Saturday, August 22, 2020

PT-2 "The Deliverance" (Matt. 5:29-30)

 

SPIRITUAL DIARY FOR 8/22/2020 9:20 AM

 

My Worship Time                                                                         Focus:  PT-2 “The Deliverance”

 

Bible Reading & Meditation                                                 Reference: Matthew 5:29-30

 

            Message of the verses:  29 "If your right eye makes you stumble, tear it out and throw it from you; for it is better for you to lose one of the parts of your body, than for your whole body to be thrown into hell. 30 “If your right hand makes you stumble, cut it off and throw it from you; for it is better for you to lose one of the parts of your body, than for your whole body to go into hell.”

 

            As we begin this SD I find a sentence written by John MacArthur that really speaks to my heart and hopefully to those who will read it:  “Obviously getting rid of harmful influences will not change a corrupt heart into a pure heart.”  Again I go back to the late Warren Wiersbe’s comment “The heart of the problem is the problem with the heart.”  The scribes and the Pharisees were doing things outwardly but their hearts were as Jesus stated later on like “dead man’s bones.” 

 

            The outward act of adultery reflects a heart that is already adulterous, the outward act of forsaking whatever is harmful reflects a heart that hungers and thirsts for righteousness, so the outward act is effect protection, because it comes from a heart that seeks to do God’s will instead of its own.

 

            Now we move to another quotation from MacArthur’s commentary:  “Like Origen, Saint Anthony sought to escape immorality and lust by separating himself from the rest of society.  He became a hermit in the Egyptian desert, where he lived in poverty and deprivation for thirty-six years.  Yet by his own testimony he was never freed in all that time from the cares and temptations he sought to escape.  Because his heart was still in the world he could not escape the world, and he quickly discovered that Satan, the god of this world, had no difficulty finding him in the desert (William Barclay, The Gospel of Matthew; 2 vols. [Philadelphia:  Westminster 1956], 1:46-47).”

 

            Once again we see that Jesus is setting forth the impossible standards of His kingdom which is total righteousness.  As always, the impossibility that he is setting forth has really a twofold purpose.  First to make men and women despair of their own righteousness, in order to seek His righteousness.  The Lord Jesus’ remedy for a wicked heart is to have a new heart, and His answer for helplessness is His sufficiency.

 

            As we come to the end of this SD I want to quote a story found in MacArthur’s commentary.  “The story is told that during the Civil War a beautiful, highly educated, and popular young woman fell into prostitution.  By the time she was twenty-two years old, she was friendless, broken, and lay dying in a hospital in Cincinnati.  Just before she died on a cold winter day she wrote a poem lamenting her life.  The poem was published in a newspaper the next day and soon drew the sympathetic attention of thousands across the country.  The poem ended with the lines:

Fainting, freezing, dying alone,

too wicked for prayer,

Too weak for a moan to be heard

in the streets of the crazy town

Gone mad in the joy

of snow coming down.

To lie, and to die,

in my terrible woe, with a bed and a shroud

of the beautiful snow.

 

Sometime later a verse was added by another pen.

 

Helpless and frail as the trampled snow,

Sinner despair not, Christ stoopeth low

To rescue the soul that is lost in its sin

And raise it to life and enjoyment again.
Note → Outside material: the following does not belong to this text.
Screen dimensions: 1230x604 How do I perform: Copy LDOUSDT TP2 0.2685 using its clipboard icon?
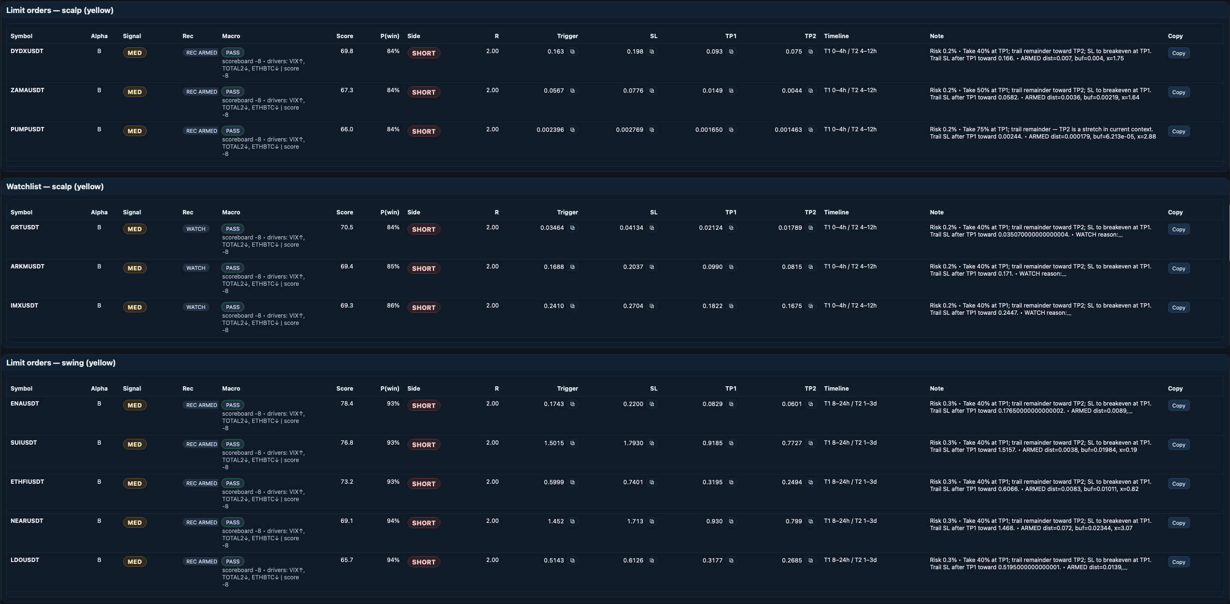[x=810, y=561]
Groaning, bleeding, dying for thee,

The Crucified hung, made a curse on the tree.

His accents of mercy fall soft on thine ear.

Is there mercy for me?  Will He heed my prayer?

O God! In the stream that for sinners doth flow,

Wash me and I shall be whiter than snow.

(A.  Nainsmith, 1200 Notes, Quotes, and Anecdotes [Chicago: Moody, 1962, p. 184)

 

            We conclude by stating that many men and many women got to hell forever because of the deception of what we shall call self-righteous religion.  There is an illusion that is damning, and that illusion is that sin is only an external issue.